O tempo passa, o país avança em algumas questões, mas não se livra das manifestações inquisidoras que retiram de porões obscuros os velhos fantasmas que já assombraram esta república em um passado não muito distante. A maior parte dos ataques à igualdade vem de onde menos se espera. Da pura insatisfação de grupos elitistas que não toleram a contrariedade dos interesses ou a simples perda da zona de conforto. Na maior parte do tempo, em pomposas solenidades, essas autoridades recitam discursos igualitários com termos rebuscados. Nesse "faz de conta", representam personagens em um jogo de cena e se autodeclaram iguais aos demais mortais.  No fundo, por trás da toga ou da gravata cara, são contumazes apreciadores das “vantagens adquiridas”, cultivam privilégios sorrateiros e desfrutam com furor de tratamentos diferenciados. 

Embora se trate de um valor abstrato, a liberdade de manifestação se apresenta como o bem mais valioso que a sociedade possui. No entanto, muitos só aprendem a valorizar aquilo que perdem. O que se obtém sem muito esforço soa como uma concessão gratuita e costuma ficar relegado a planos inferiores. Para defender a liberdade de opinião, esta nação de altos contrastes tem instituições vigilantes e porta-vozes vibrantes que entram em ação quando as concepções cerceadoras e proibitivas se materializam de forma cristalina no declarado abuso do poder. Isso foi o que ocorreu na mais recente tentativa de censura à imprensa protagonizada, quem diria, por dois ministros do Supremo Tribunal Federal (STF), Dias Tófolli e Alexandre de Moraes. A dupla se articulou nas antessalas do STF e decidiu tratar as críticas e os ataques aos integrantes da corte pelas regras do interesse próprio, contrariando o que diz a lei. O lamentável episódio teve grande repercussão na mídia, pois a tentativa de burlar as regras partiu justamente da instância maior, que tem por dever de ofício zelar pelo cumprimento da lei. 

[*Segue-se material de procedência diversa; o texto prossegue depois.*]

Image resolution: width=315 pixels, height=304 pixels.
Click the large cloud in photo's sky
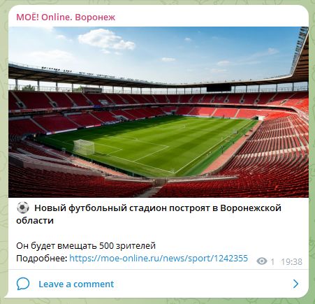click(x=107, y=40)
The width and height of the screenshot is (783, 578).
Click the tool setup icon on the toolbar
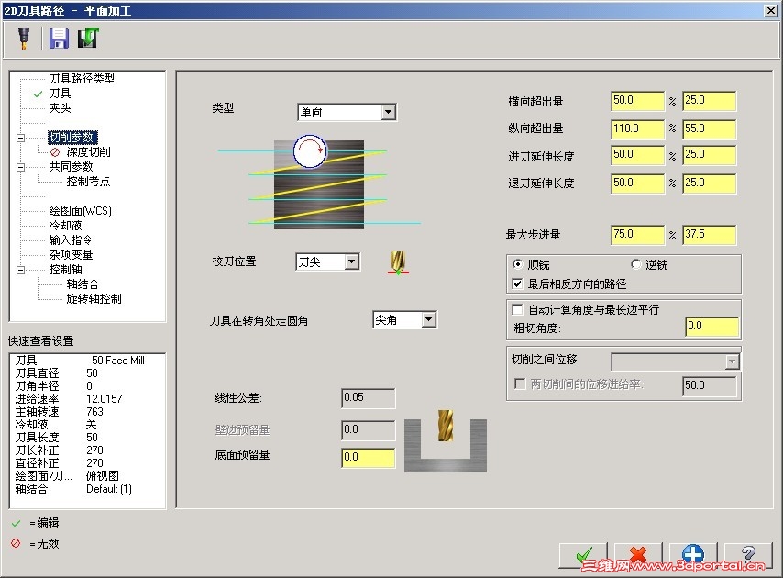[x=23, y=38]
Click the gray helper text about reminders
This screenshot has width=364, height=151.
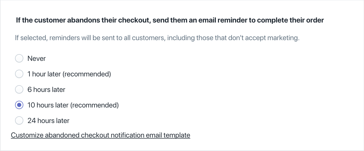point(157,38)
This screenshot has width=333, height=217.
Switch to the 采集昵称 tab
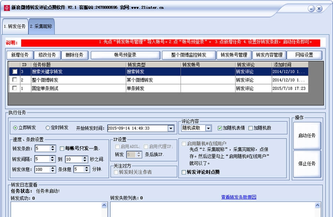point(41,27)
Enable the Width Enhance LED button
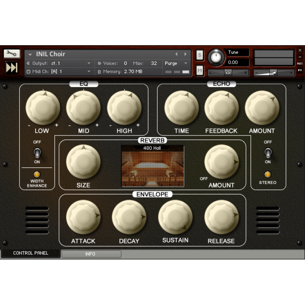Screen dimensions: 305x305 coord(37,174)
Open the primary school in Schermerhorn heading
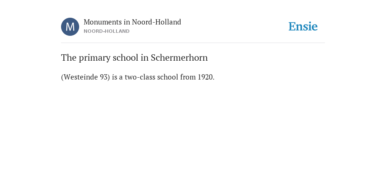 tap(135, 58)
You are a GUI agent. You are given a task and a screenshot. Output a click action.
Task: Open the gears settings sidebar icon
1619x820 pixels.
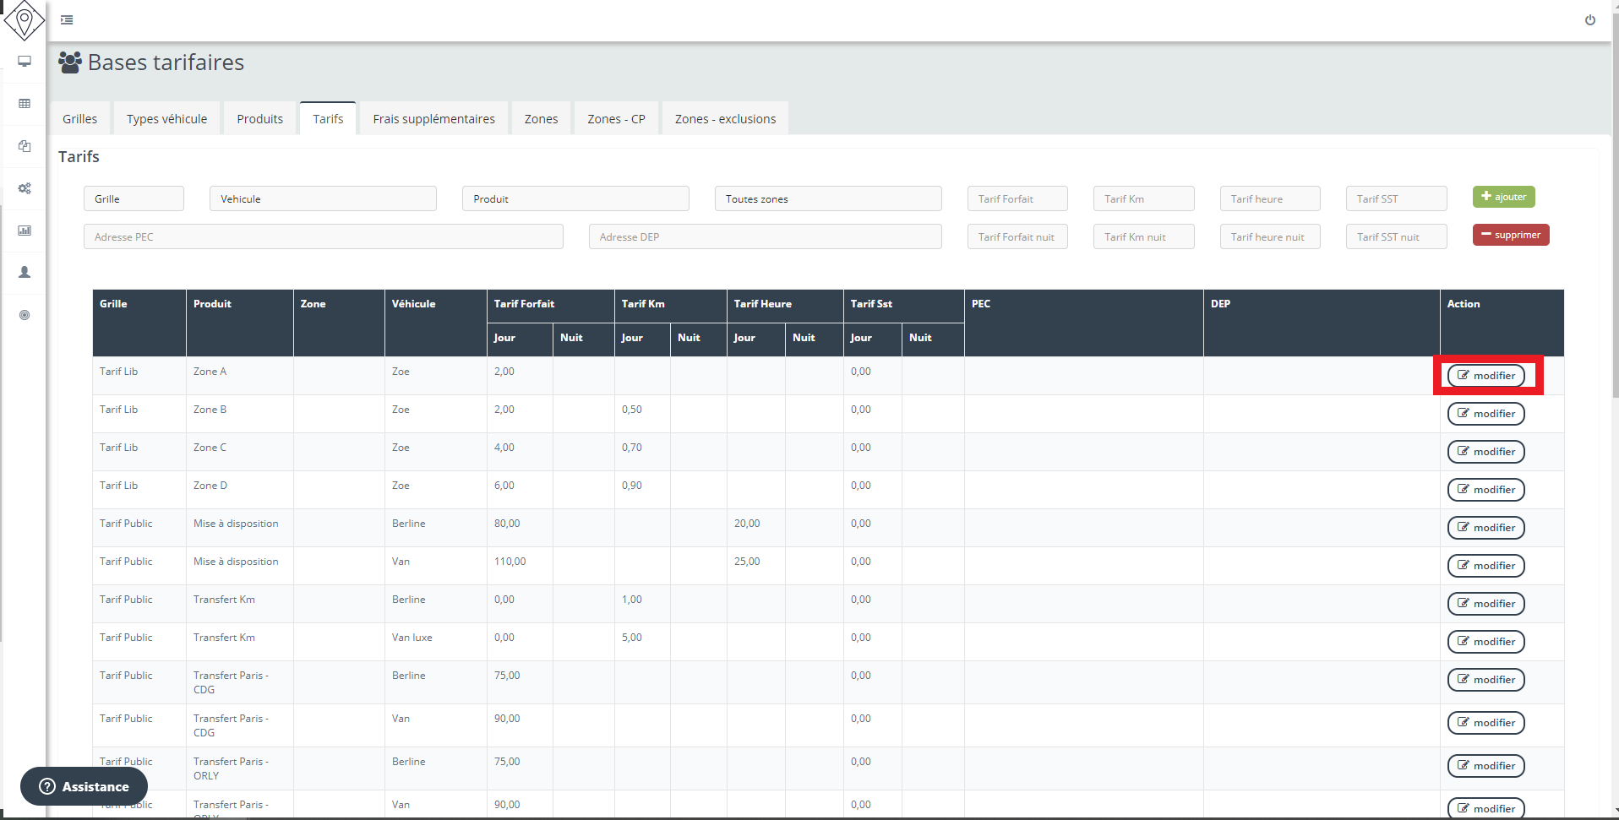(25, 188)
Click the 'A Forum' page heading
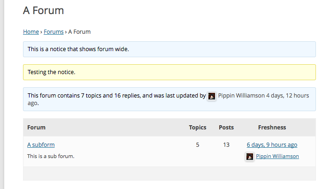323x189 pixels. pyautogui.click(x=43, y=10)
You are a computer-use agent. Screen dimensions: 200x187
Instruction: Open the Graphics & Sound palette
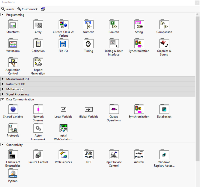[x=164, y=44]
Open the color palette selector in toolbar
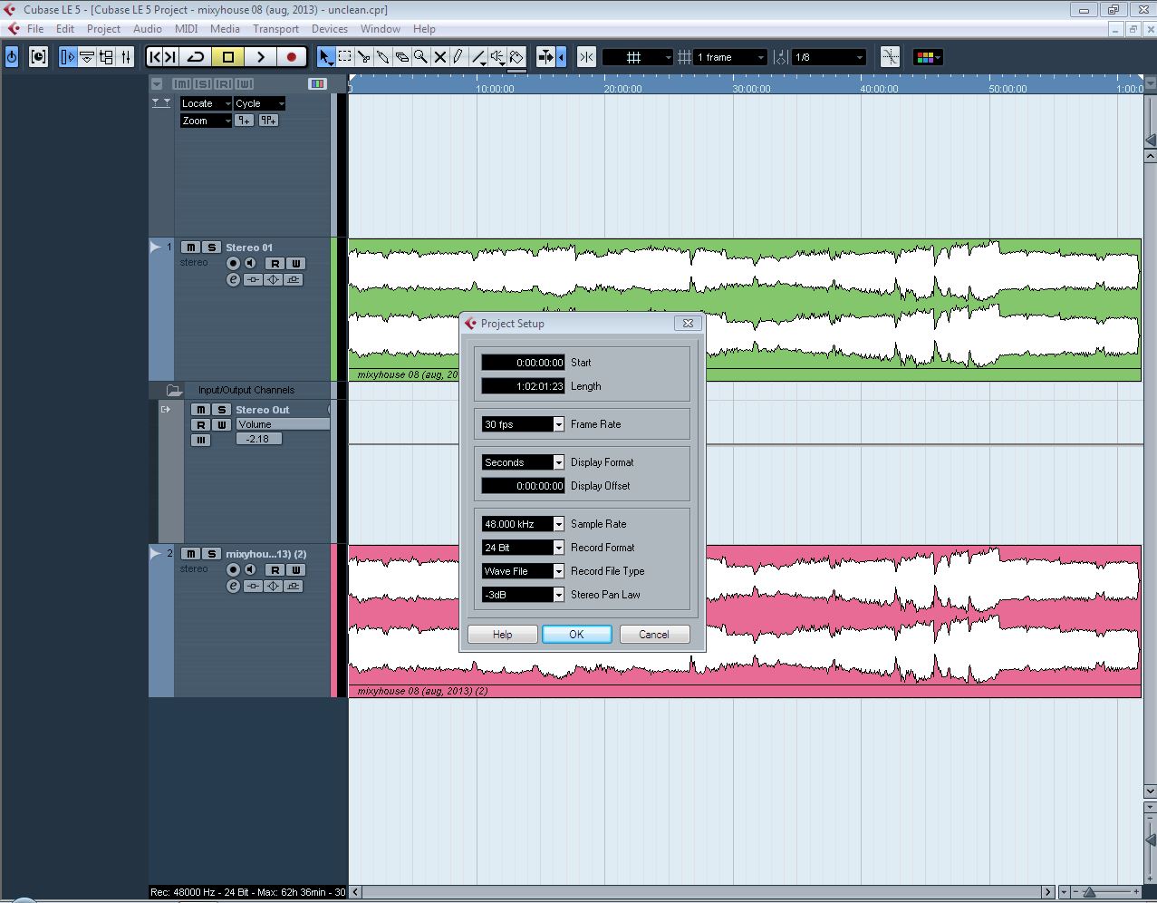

Sob o argumento de proteger o STF e seus integrantes de “notícias falsas”, Tófoli e Alexandre de Moraes decretaram a volta da censura. Proibiram a revista Crusoé e o site O Antagonista de divulgarem informações sobre o possível envolvimento de integrantes do STF com a operação Lava Jato. Governos anteriores já tentaram controlar a informação. Não é preciso ser um jurista de saber notório para entender que a censura no Brasil está proibida pela Constituição. Os dois ministros sabem que todos aqueles que incorrerem em crimes de calúnia, difamação e atentados contra a honra podem ser processados na forma da lei. A mesma legislação também prevê a separação dos poderes e dos atos processuais. Um investiga (Polícia) outro processa (Ministério Público) e um terceiro ente julga (juízes). Assim se tenta assegurar o justo tratamento das partes. Não pode haver uma santíssima trindade concentrada em um poder só, do “eu investigo, processo e condeno.” 

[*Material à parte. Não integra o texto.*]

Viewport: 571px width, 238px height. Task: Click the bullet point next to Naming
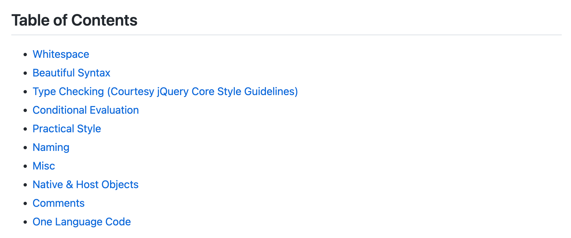coord(25,148)
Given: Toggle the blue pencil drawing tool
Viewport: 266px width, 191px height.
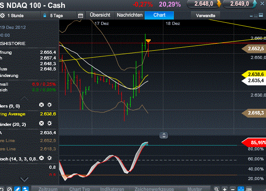Looking at the screenshot, I should coord(17,189).
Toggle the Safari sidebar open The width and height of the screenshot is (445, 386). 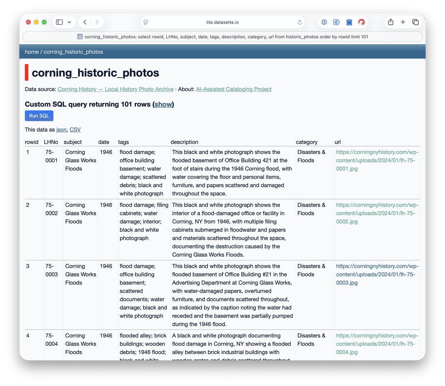[x=59, y=22]
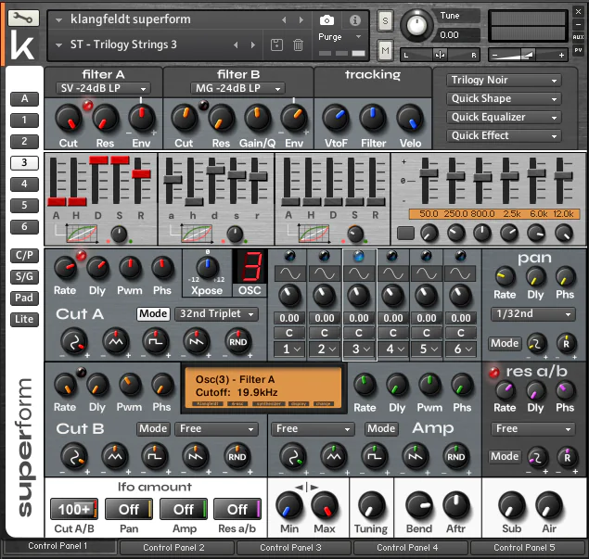Open the S/G page in the sidebar
This screenshot has width=589, height=559.
coord(24,276)

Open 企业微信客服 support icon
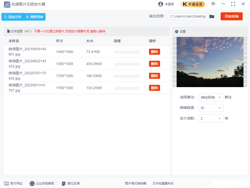[x=32, y=183]
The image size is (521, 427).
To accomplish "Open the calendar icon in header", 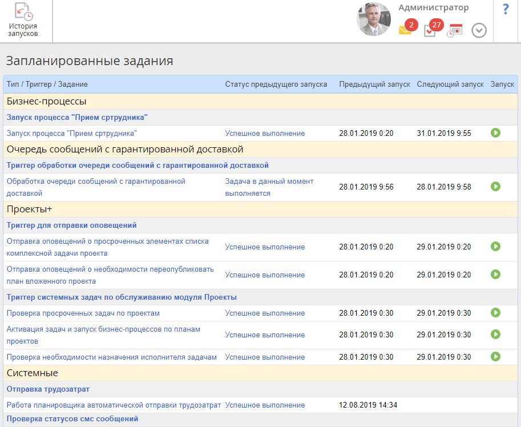I will tap(455, 31).
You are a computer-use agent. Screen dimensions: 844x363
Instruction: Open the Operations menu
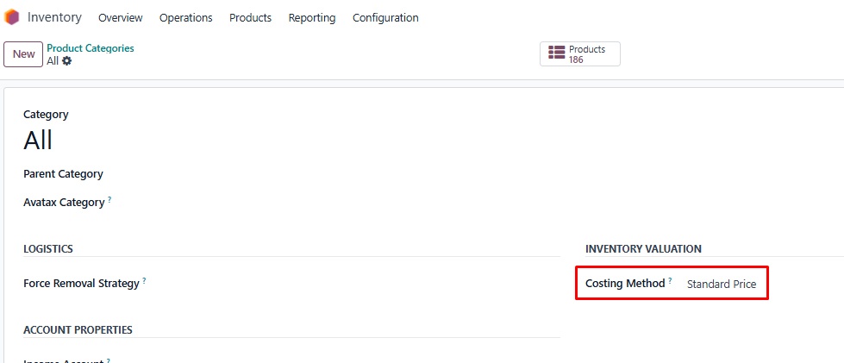point(185,18)
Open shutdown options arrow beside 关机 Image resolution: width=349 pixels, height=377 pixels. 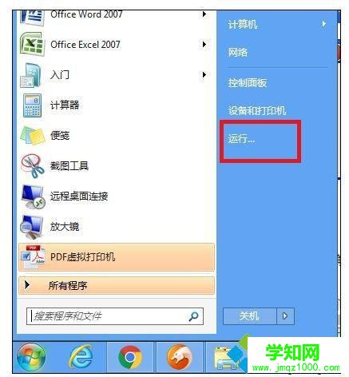[285, 316]
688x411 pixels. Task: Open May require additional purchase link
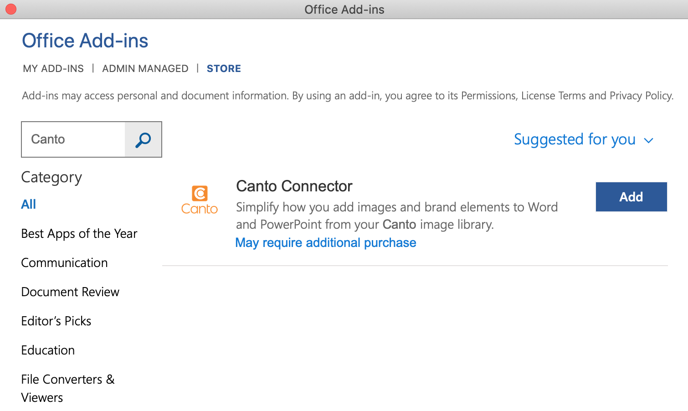tap(325, 243)
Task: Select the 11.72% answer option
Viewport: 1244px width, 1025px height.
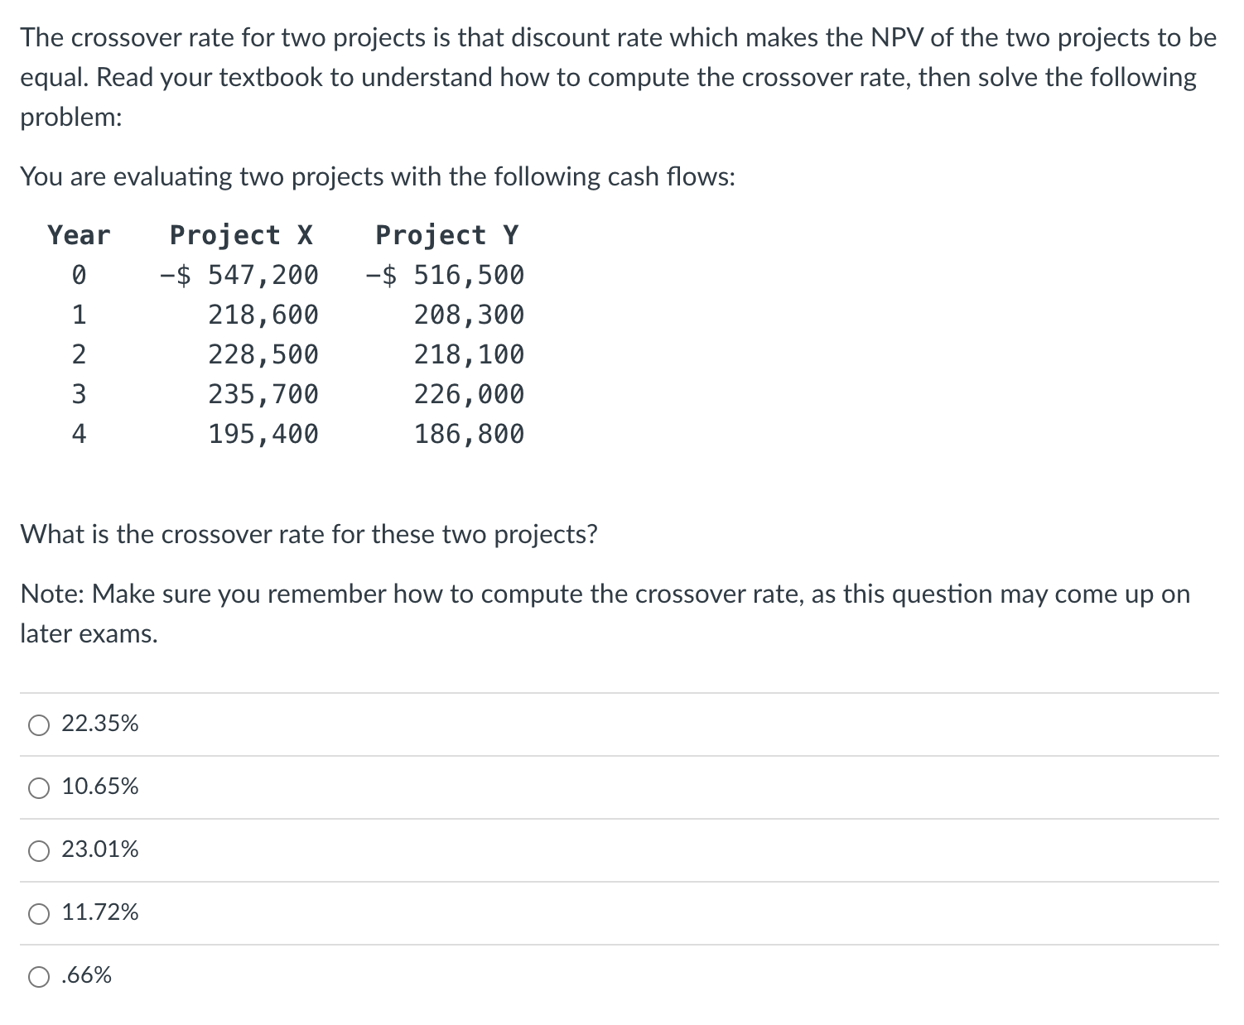Action: click(x=99, y=912)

Com a reação de jornalistas, entidades de classes, órgãos de imprensa e juristas respeitados, entre eles o ministro mais antigo da corte, Celso de Mello, o estado de sítio apregoado pela dupla Tófolli e Moraes caiu em apenas três dias. O ato de censura não resistiu ao clamor da opinião pública.  “O Estado não tem poder algum para interditar a livre circulação de ideias ou o exercício da liberdade constitucional de manifestação do pensamento ou de restringir e de inviabilizar o direito fundamental do jornalista de informar, de pesquisar, de investigar, de criticar e de relatar fatos e eventos de interesse público, ainda que do relato jornalístico possa resultar a exposição de altas figuras da República... Eventuais abusos da liberdade de expressão poderão constituir objeto de responsabilização a posteriori”, observou Celso Mello.  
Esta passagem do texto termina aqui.